An international tribunal in the Hague ruled in favor of the Philippines in a maritime dispute Tuesday, concluding that there was no legal basis for China to claim historic rights to the bulk of the South China Sea.
China rejected the decision by the Permanent Court of Arbitration, which is likely to have lasting implications for the resource-rich hot spot, which includes one of the world’s busiest sea lanes.
“China neither accepts nor recognizes it,” the Ministry of Foreign Affairs said in a statement.
In a statement released straight after the ruling, the Philippines government said it “strongly affirms its respect for this milestone decision as an important contribution to ongoing disputes in the South China Sea.”
The Tribunal concluded that China’s doesn’t have the right to marine resources within its “nine dash line,” which extends hundreds of miles to the south and east of its island province of Hainan and covers some 90% of the disputed waters.
Natalie Klein, an international law professor at Macquarie Law School in Australia, said the ruling was a “decisive win” for the Philippines.
Heightened tensions
Analysts said the ruling could heighten friction in a region already bristling with tension, especially if it provokes a defiant reaction from China.
The ruling doesn’t just affect China, but other countries that have competing claims with the nation over large areas of sea.
Malaysia, Taiwan, Vietnam and Brunei have also taken exception to China’s growing presence in the region, and could now be emboldened to take further action.
“If China’s nine-dash line is invalid as to the Philippines, it is equally invalid to those States and, indeed, the rest of the international community,” the lawyers who led the Philippines legal team said in a statement.
Japan, a key U.S. ally and China’s neighbor, issued a statement saying it “strongly expects that the parties’ compliance with this ruling will eventually lead to the peaceful settlement of disputes in the South China Sea.”
How will the U.S. respond?
The United States is also major player in the region and has sent warships and military aircraft around the South China Sea, including near disputed reefs and shoals, citing international law and freedom of movement but triggering harsh warnings from China.
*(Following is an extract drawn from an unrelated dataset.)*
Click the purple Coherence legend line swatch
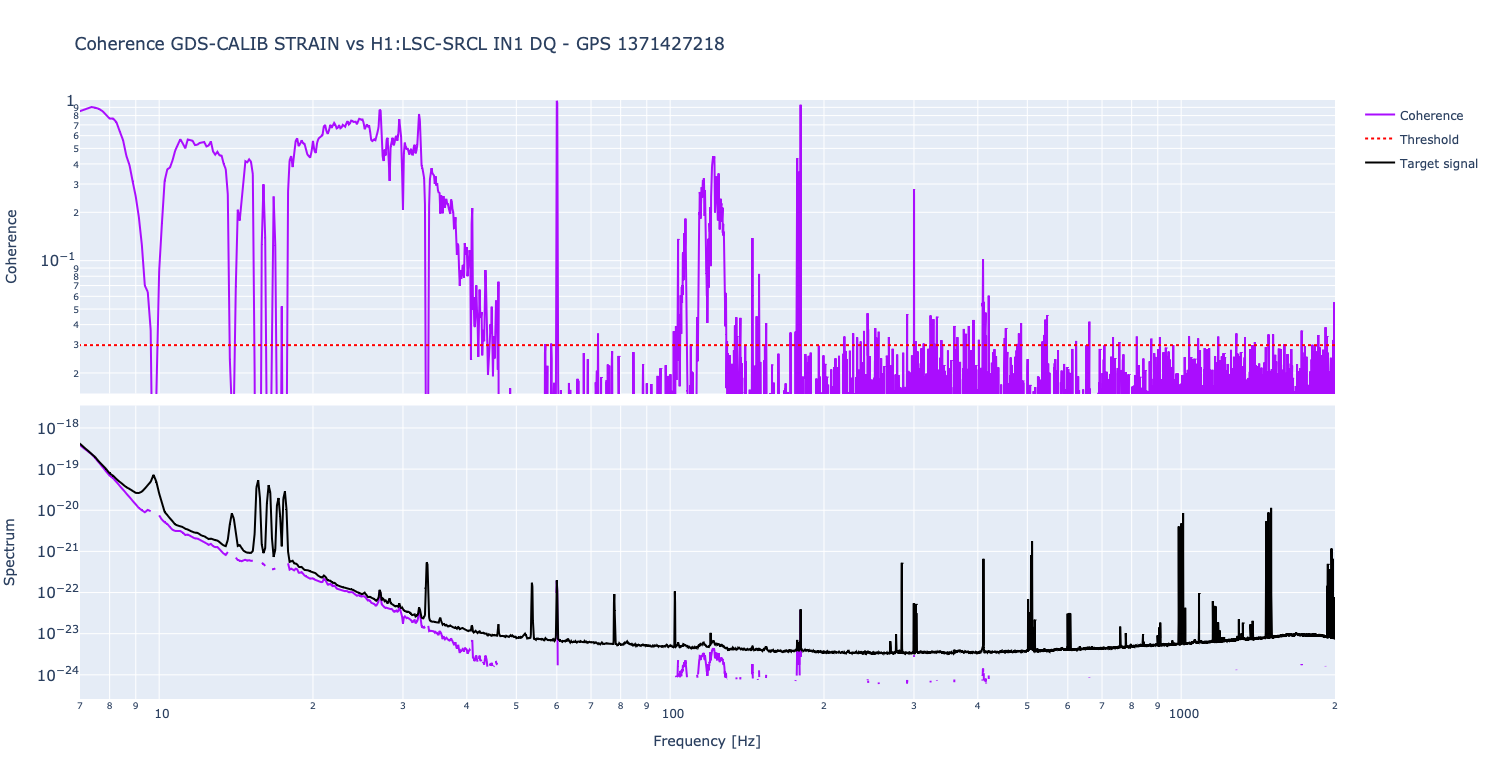Viewport: 1496px width, 779px height. coord(1379,116)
The U.S. takes no position on the territorial disputes in the South China Sea, but has called for an immediate end to land reclamation.
President Barack Obama has called for a peaceful resolution to the dispute and while visiting Vietnam in May, said that big nations shouldn’t bully small ones.
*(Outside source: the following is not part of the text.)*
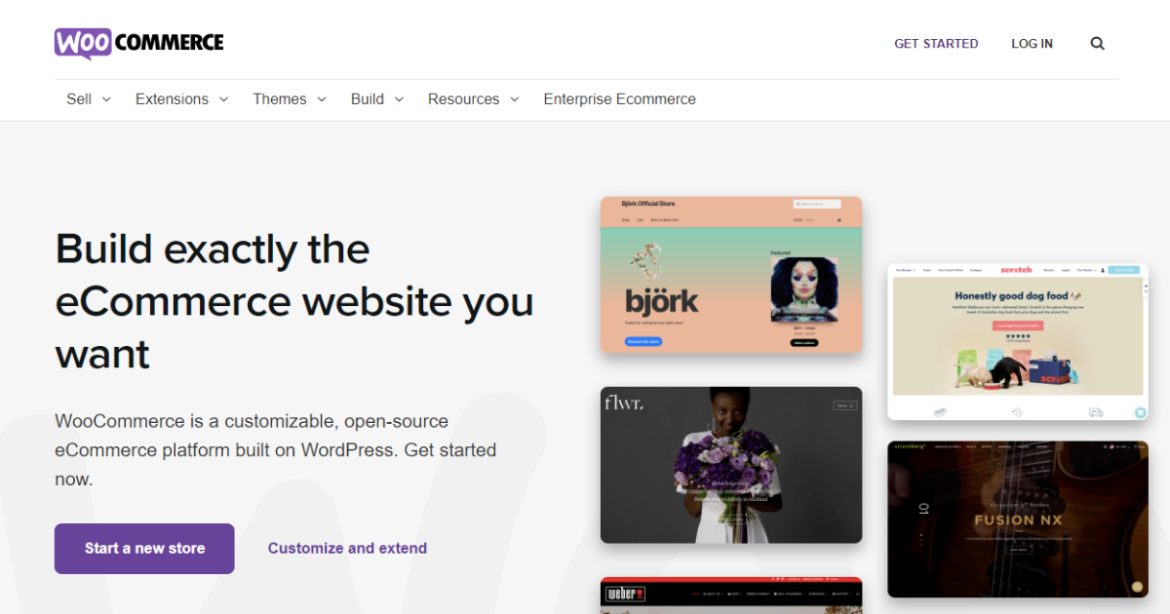Navigate to Enterprise Ecommerce
Screen dimensions: 1170x614
pyautogui.click(x=619, y=99)
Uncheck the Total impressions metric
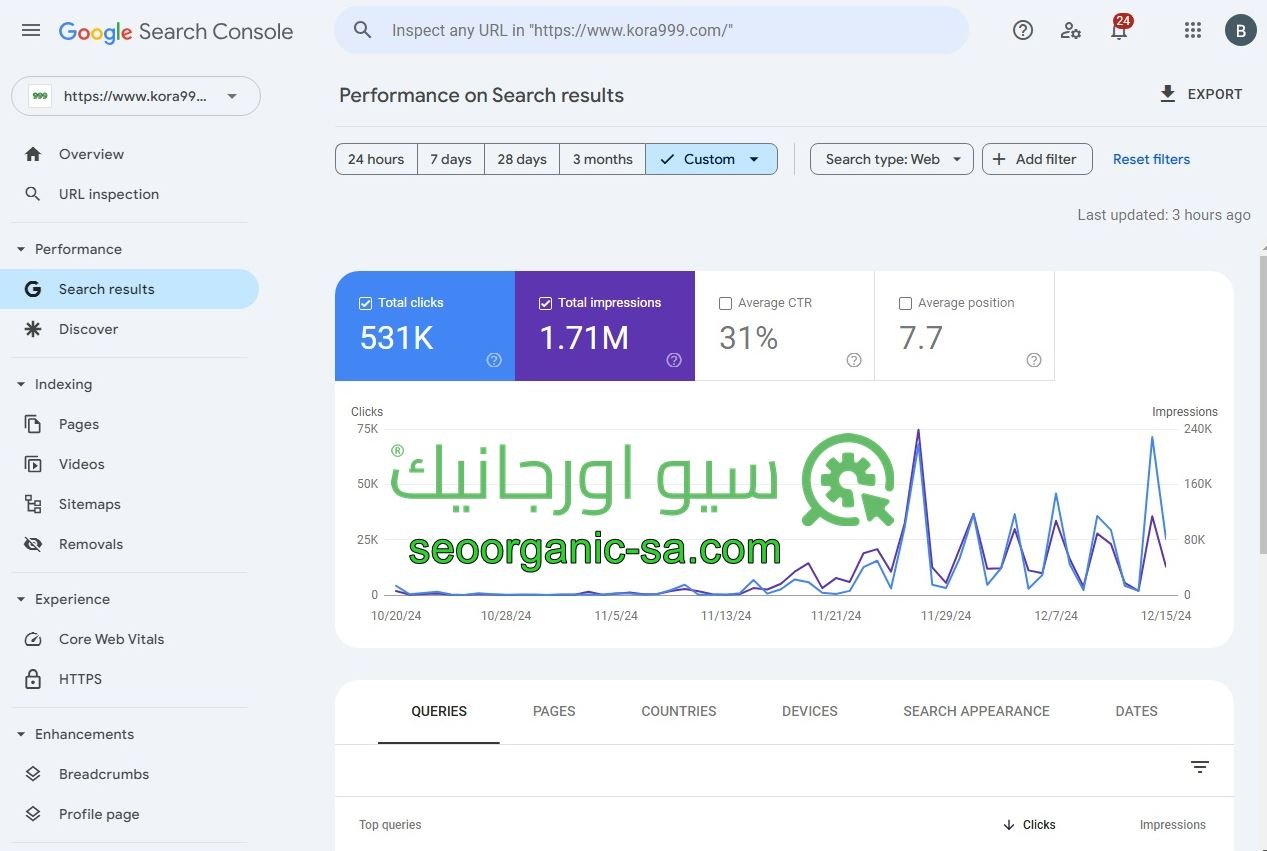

But as China has been at pains to point out, the U.S. isn’t among the 180 countries that have ratified the United Nations Convention on the Law of the Sea (UNCLOS) — potentially undermining its clout on this issue.
The findings
The Tribunal also found the none of the sea features claimed by China were capable of generating an Exclusive Economic Zone — which gives country maritime rights to resources such as fish, and oil and gas within 200 nautical miles of that land mass.
It deemed they were rocks or low-tide elevations such as reefs, rather than islands.
Because China had no rights to the area as an Exclusive Economic Zone, the tribunal found that some of its activities in the region were in breach of the Philippines’ sovereign rights.
China had violated those rights by interfering in fishing and oil exploration, constructing artificial islands and failing to stop Chinese fisherman from fishing the zone, the ruling said.
The panel found China had caused “severe harm” to coral around the site of its artificial islands. It had also “violated its obligation to preserve and protect fragile ecosystems.”
Chinese fisherman had also killed endangered sea turtles and giant clams “on a substantial scale” — with the full knowledge of China, the tribunal found.
How we got here
The Philippines and China have long been at odds over Beijing’s claims of sovereignty over large swathes of the South China Sea, and Manila took its fight to the Court in 2013.
Tensions have ratcheted up as China has reclaimed land in massive dredging operations, turning sandbars into islands equipped with airfields, ports and lighthouses.
China had refused to participate in the case, which marks the first time an international court has ruled on the region’s mess of overlapping claims.
Feelings were running high on both sides of the dispute in the run-up to the ruling Tuesday.
In the Philippines, the hashtag #CHexit was trending on Twitter — calling for China to leave the South China Sea.
The topic was also the most widely discussed on Chinese social network Weibo, China’s equivalent of Twitter, with hundreds of thousands of users sharing a map of China with its nine-dash line and the caption “China can’t be one dash less.”
What happens now?
Despite issuing what’s considered a very strong ruling against China, there was nothing in the decision that points to what happens next.
The Tribunal said that it “lacked the jurisdiction to consider the implications of a stand-off” between the Chinese and Philippines military, specifically at Second Thomas Shoal, and said that any resolution of the dispute was “excluded from compulsory settlement.”
The Tribunal hasn’t ordered China to take any particular steps to remedy the situation, dismantle construction on the islands or provide reparations to the Philippines.
And while the ruling is regarded as legally binding, there is no mechanism to enforce it.
“In terms of enforcement, much will depend on what the Philippines is now prepared to assert against China based on the award and China’s responses to those assertions, ” said Klein.